Amazingly we're always finding socks in the litter box that they drag around from the clothes hamper and play with. 

I found them. They were under the Dining room table on one of the chair seats. We have a tablecloth on there and it hangs down to the top of the seats and was hiding the cursed things. Arghhhhhhhh


----------



## woof359 (Apr 27, 2003)

*I just had it*

been there done that, I was doing some seam filling on a PL chariot, laid the back window down and cant find it any where, same with my watch...........................Grrrrrrrrrrrr


----------



## Trek Ace (Jul 8, 2001)

capt Locknar said:


> They were under the Dining room table on one of the chair seats. We have a tablecloth on there and it hangs down to the top of the seats and was hiding the cursed things.

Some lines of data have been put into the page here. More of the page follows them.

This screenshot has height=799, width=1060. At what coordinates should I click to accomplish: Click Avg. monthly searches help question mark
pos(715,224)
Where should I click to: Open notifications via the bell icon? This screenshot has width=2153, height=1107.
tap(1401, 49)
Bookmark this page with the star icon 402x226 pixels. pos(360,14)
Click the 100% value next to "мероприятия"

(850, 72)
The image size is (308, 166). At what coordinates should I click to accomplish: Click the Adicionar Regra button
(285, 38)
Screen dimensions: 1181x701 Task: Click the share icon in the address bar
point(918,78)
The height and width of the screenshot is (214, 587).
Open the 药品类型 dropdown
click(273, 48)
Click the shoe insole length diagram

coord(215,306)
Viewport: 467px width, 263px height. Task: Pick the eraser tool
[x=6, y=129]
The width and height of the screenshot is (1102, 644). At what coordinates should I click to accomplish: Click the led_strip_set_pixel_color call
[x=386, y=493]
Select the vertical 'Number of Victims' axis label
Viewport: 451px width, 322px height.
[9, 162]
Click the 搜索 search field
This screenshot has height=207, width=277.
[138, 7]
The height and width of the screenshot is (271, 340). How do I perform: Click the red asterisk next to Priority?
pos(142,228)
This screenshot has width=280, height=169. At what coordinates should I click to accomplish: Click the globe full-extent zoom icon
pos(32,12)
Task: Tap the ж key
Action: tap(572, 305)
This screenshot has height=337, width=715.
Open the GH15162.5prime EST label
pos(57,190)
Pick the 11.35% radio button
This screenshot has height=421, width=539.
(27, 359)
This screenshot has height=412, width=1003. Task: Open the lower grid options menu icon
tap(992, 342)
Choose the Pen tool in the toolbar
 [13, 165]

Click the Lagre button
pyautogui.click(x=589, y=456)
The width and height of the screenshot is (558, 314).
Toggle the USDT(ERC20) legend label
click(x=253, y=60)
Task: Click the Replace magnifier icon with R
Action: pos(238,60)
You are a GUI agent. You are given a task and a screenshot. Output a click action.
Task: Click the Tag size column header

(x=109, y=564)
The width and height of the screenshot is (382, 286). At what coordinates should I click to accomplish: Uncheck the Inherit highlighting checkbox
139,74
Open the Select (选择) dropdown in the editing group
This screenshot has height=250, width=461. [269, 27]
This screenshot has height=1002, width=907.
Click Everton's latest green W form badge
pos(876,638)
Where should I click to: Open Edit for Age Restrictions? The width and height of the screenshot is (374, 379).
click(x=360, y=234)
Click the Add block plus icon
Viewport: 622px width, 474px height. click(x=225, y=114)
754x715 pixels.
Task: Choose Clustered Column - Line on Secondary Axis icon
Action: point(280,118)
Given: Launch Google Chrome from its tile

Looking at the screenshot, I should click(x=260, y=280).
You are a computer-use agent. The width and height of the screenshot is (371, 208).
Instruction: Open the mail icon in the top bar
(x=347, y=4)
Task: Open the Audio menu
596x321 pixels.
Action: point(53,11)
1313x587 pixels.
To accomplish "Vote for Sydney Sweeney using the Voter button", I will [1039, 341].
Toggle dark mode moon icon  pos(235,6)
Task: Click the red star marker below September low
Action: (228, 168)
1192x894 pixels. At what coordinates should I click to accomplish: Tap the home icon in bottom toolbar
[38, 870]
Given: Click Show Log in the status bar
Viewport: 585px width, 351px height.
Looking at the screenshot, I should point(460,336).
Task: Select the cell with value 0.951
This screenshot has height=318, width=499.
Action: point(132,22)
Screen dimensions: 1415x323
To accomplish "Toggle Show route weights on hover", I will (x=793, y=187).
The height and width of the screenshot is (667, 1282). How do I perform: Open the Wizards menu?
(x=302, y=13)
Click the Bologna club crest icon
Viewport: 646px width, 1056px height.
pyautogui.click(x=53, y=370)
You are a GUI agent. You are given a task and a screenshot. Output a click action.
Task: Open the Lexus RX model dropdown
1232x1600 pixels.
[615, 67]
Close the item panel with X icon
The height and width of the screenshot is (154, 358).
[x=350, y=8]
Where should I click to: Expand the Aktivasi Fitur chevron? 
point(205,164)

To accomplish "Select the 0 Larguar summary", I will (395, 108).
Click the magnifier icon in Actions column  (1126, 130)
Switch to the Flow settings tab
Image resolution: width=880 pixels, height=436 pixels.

 That was the next place I was going to suggest you look! :lol:

Glad you found them!


----------



## Just Plain Al (Sep 7, 1999)

capt Locknar said:


> I found them. They were under the Dining room table on one of the chair seats. We have a tablecloth on there and it hangs down to the top of the seats and was hiding the cursed things. Arghhhhhhhh


Actually, that's right where I hid them. Had ya goin' pretty good, didn't I?


----------



## beeblebrox (Jul 30, 2003)

Just Plain Al said:


> Actually, that's right where I hid them. Had ya goin' pretty good, didn't I?


You must've moved them from the sock drawer where I hid 'em.  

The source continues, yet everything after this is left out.